Roaring Camp Railroads

Xuening also came down this side of town to hang out for a few days. We explored the night life of Santana Row, which is like The Domain (yes, another clone), except this one was higher class, had free valet every day, Wi-Fi, bars, clubs, and cafés. At Cocola Café, I tried a delicious Chocolate Brioche. It was also right next to the Valley Fair Mall, which was mostly boring. We also explored Old Town Los Gatos, which was similar to a more chill Rodeo Drive, and Cupertino Vilage, an asian market center where we had soup dumplings. I was also invited to Xuening’s parents’ place, and treated to a wonderful Northeastern Chinese feast. My favorite dish was some ground meet sandwiched by fried eggplants. Yum.

Well, that is pretty much the end of my road trip. I will be flying out to China tomorrow for a one month trip, with a one night stopover in Seoul, Korea. China stops include Beijing, Xi’an, Guilin, Suzhou, and Shanghai. I’ll finally be able to see my parents (after not having seem them in 4 years), as they are vacationing there too. My internet access will probably be spotty, but hopefully I can continue to update this blog and my flickr account as well…


san francisco: part 1

September 11, 2008

Saturday: Berkeley
After many years, I was finally able to meet up with Xuening. We both agreed that neither of us have changed a bit. I was given the grand tour of the Berkeley campus, which was hilly, filled with trees, and overall not bad. I learned that this was the original University of California, hence the lack of the Berkeley name in many things from signs to jerseys. Dinner was at Cancún, and included both Fish and Prawn Quesadillas. I highly suggest the Prawn ones. Muy bueno. Later that night, we went to the Emeryville shopping center, which was very similar to The Domain over at Austin. I also learned the sad fact that there is no such thing as free parking in the bay area.

@ Golden Gate Bridge

Sunday: San Francisco
Because of the previously mentioned lesson, we decided that BART was the best way to go into the city. Overall, at least in my opinion, a very clean and pleasant public system to use. Brunch was at Blue Bottle Café, which was hidden away in the middle of nowhere, with no sign stating its existence, except for a small logo of a blue bottle. This place was packed, and I guess became popular through word of mouth. They made their coffee using beakers, siphons, and all sorts of alchemy related equipment. Pretty unique, but the highlight for me was the food. Poached eggs on incredibly thick toast was a match made in heaven. Fruit and syrup filling up cavernous waffle patterns fulfilled the sweet tooth. At the café, I saw the most amazing Obama t-shirt ever, and I must get it one day. We rented bikes from Blazing Saddles, which was $32 for the whole day. We were given amazing bikes made by Marin, which had ball crushing braking power, and instantaneous gear shifting bliss. These were ~$600 bikes, and the quality was obvious. Xuening and I attacked the hills of San Francisco and the fierce winds of the Golden Gate Bridge with aplomb, witnessed (with suspicion) Hawaiian ladies pry perfectly round pearls straight from the oyster at Pier 39, hated the fact that the Palace of Fine Arts was under construction, snacked at Taco Bell (where I tried the new Volcano Taco), realized that Lombard Street was impossible to photograph, watched break dancers perform at Fisherman’s Wharf, and ate Taiwanese style Popcorn Chicken while strolling the streets of Chinatown. After covering about 25 miles, I knew I was going to feel it in the morning.

Stated goal 1 >> Reproduce everything in the travel post from "Saturday: Berkeley" down to "the bay area.".

Extracted data >>
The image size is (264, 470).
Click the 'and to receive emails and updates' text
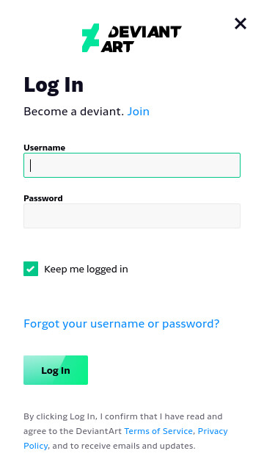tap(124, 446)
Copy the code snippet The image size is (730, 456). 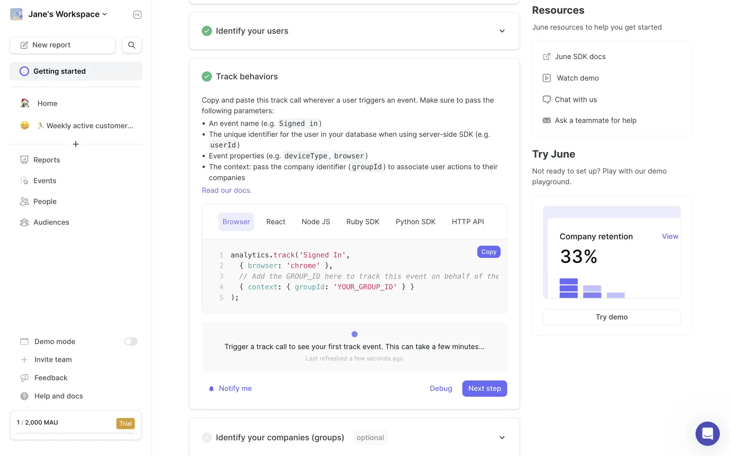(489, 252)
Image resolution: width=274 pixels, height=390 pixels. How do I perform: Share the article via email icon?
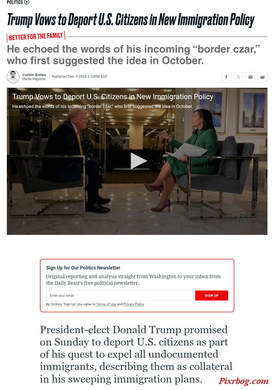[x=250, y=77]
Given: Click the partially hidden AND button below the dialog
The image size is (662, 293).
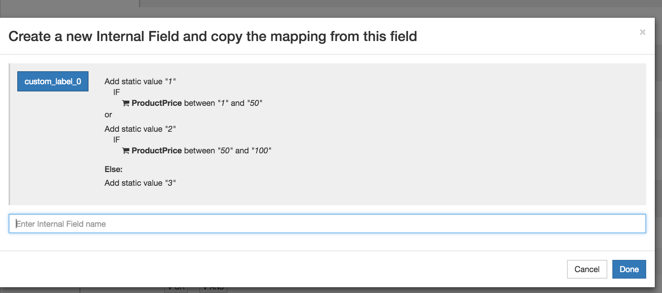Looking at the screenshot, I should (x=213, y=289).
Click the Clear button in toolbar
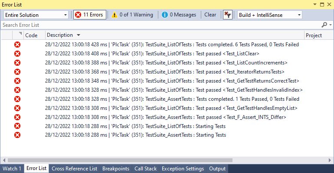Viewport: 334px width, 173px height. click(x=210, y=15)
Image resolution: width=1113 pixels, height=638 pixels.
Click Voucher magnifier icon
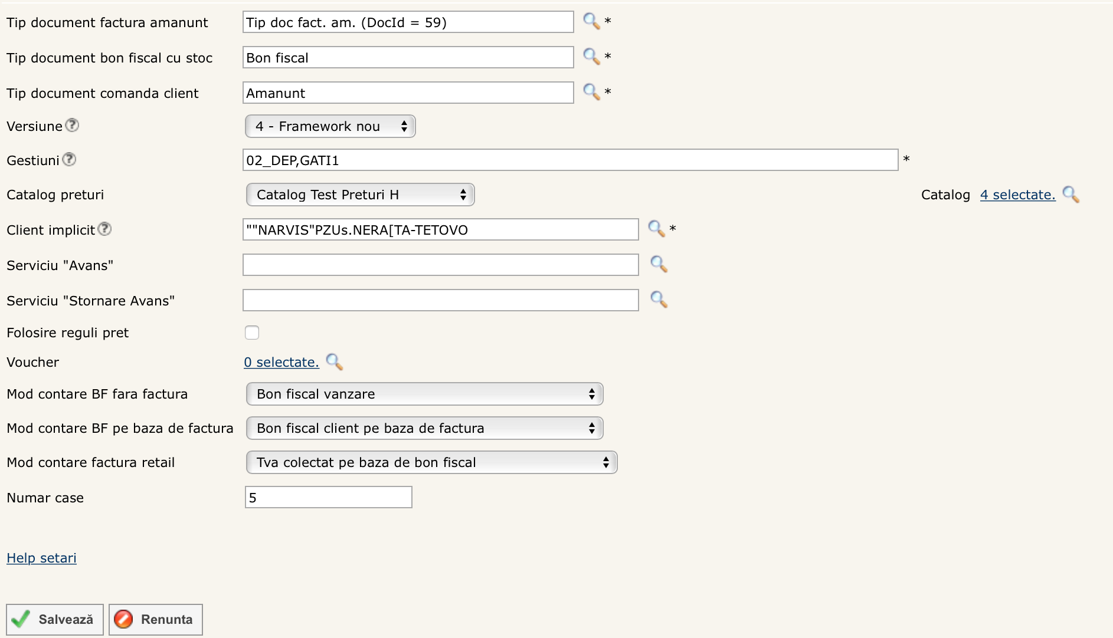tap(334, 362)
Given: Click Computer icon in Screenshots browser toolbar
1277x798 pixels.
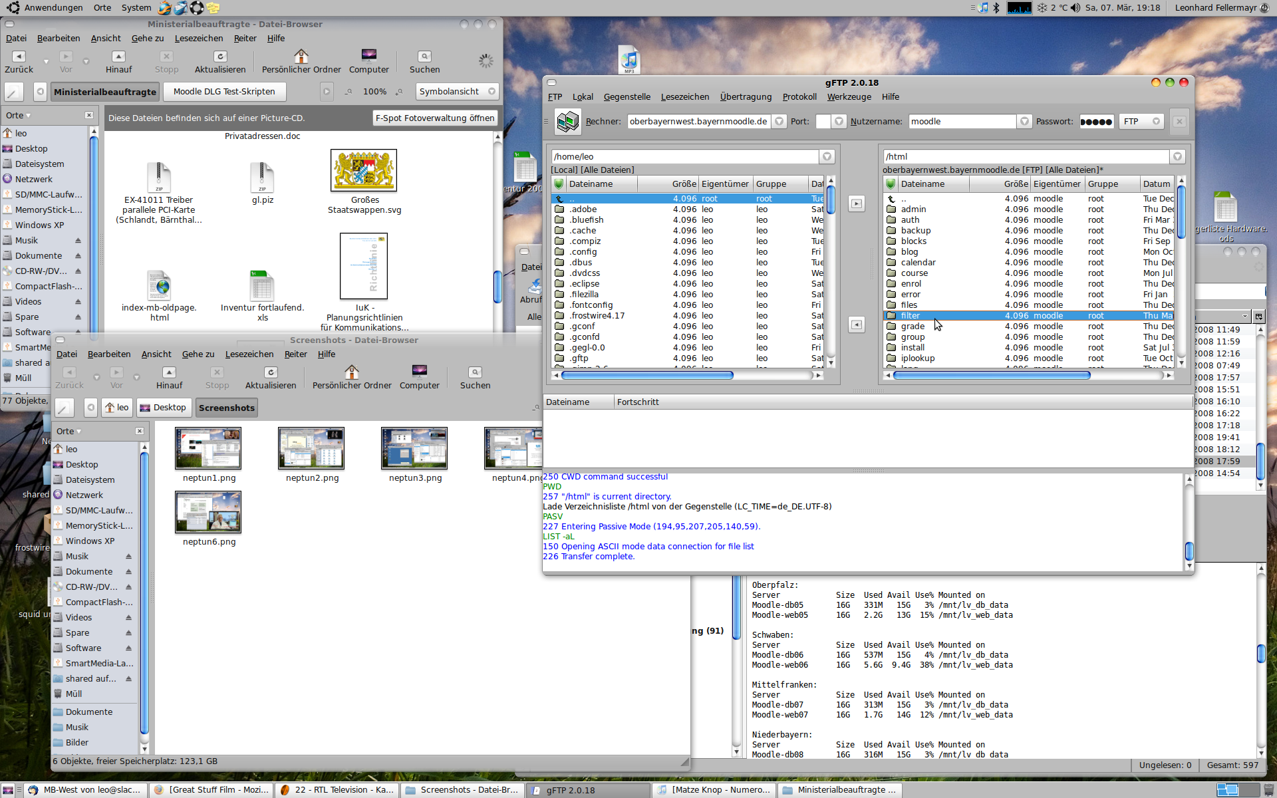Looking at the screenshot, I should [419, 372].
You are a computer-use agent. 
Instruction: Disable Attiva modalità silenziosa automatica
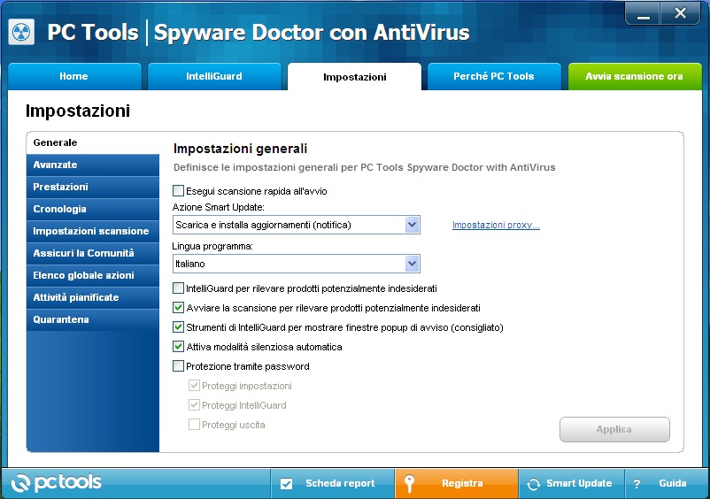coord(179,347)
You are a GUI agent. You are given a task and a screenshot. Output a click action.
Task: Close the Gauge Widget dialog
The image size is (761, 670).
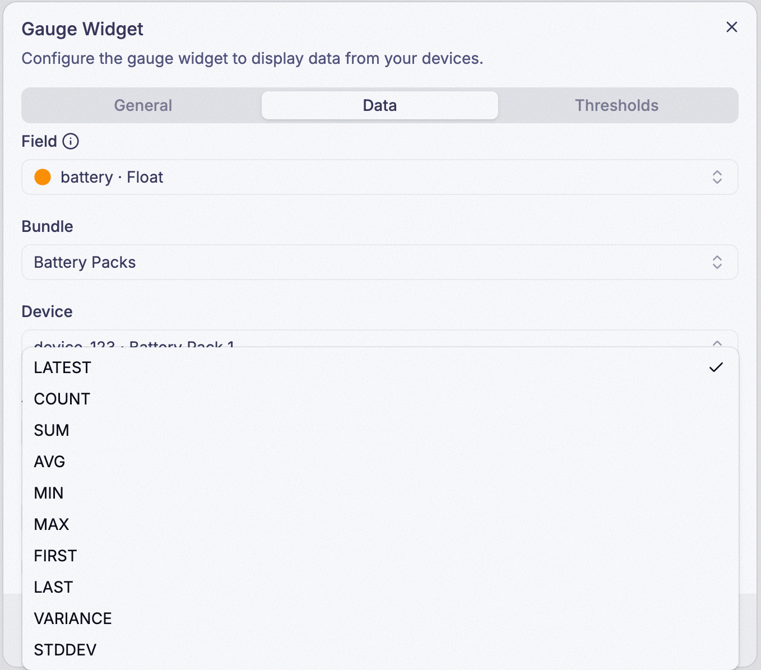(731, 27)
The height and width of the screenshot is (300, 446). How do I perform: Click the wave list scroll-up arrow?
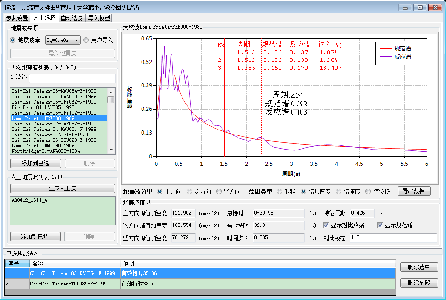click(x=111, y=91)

Stated goal 2 >> Gather every line of the records that contains the string "pixels".

Correct result 1 >>
Saturday: Berkeley
After many years, I was finally able to meet up with Xuening. We both agreed that neither of us have changed a bit. I was given the grand tour of the Berkeley campus, which was hilly, filled with trees, and overall not bad. I learned that this was the original University of California, hence the lack of the Berkeley name in many things from signs to jerseys. Dinner was at Cancún, and included both Fish and Prawn Quesadillas. I highly suggest the Prawn ones. Muy bueno. Later that night, we went to the Emeryville shopping center, which was very similar to The Domain over at Austin. I also learned the sad fact that there is no such thing as free parking in the bay area.

Correct result 2 >>
Image resolution: width=274 pixels, height=390 pixels. How do I perform: Share the article via email icon?
Image resolution: width=1113 pixels, height=638 pixels.
1277x798 pixels.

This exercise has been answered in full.